Obviously, it was only a matter of time before I started growing extra eyes. Fully changed wyrms had six, after all, and I was short by four. Even so, knowing that it had to happen didn't make the happening any less unnerving, especially once I realized exactly how this part of my transformation was going to go down.
At this point, my ears were little more than fruit rinds sticking out from the sides of my head. I peeled them off, revealing a single luminous golden orb on each side of my head, surrounded by splotches of violet-black flesh, almost like flower petals. A throbbing in my head left me dizzy and dazed. Fistfuls of synesthesia danced across my senses. I tasted the sound of metal and smelled the color electric.

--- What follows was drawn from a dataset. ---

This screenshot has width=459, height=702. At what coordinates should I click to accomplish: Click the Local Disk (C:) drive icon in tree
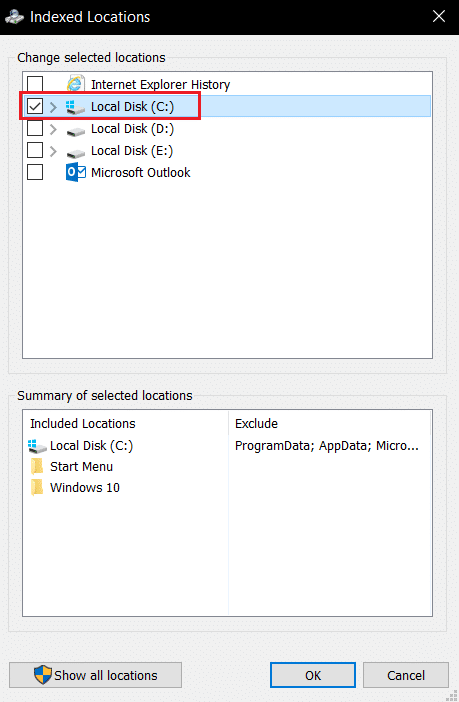(75, 107)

Things were being… rewired.
Slowly, I brought a finger up to one of the orbs. Faint, ripple-like motions quivered across my second sight. I moved my finger closer.
Closer.
The side of my head twitched with muscles I didn't know I had, and probably hadn't had until a moment ago. A fold of flesh swept down from the orb's top as the same side of my second-sight went dark. Resting my hands against the mirror and bringing my face close, I could only stare in revulsion as I blinked my new eyes' eyelids open and closed. I could do one at a time, or both at once.
On. Off. Off. On.
As crazy as it was to say it, this was not the first time I'd had to contend with having more than one pair of eyeballs. Whenever I dopplegennethed myself without decoupling the different copies, I'd see through all my heads simultaneously. But that wasn't what was happening here.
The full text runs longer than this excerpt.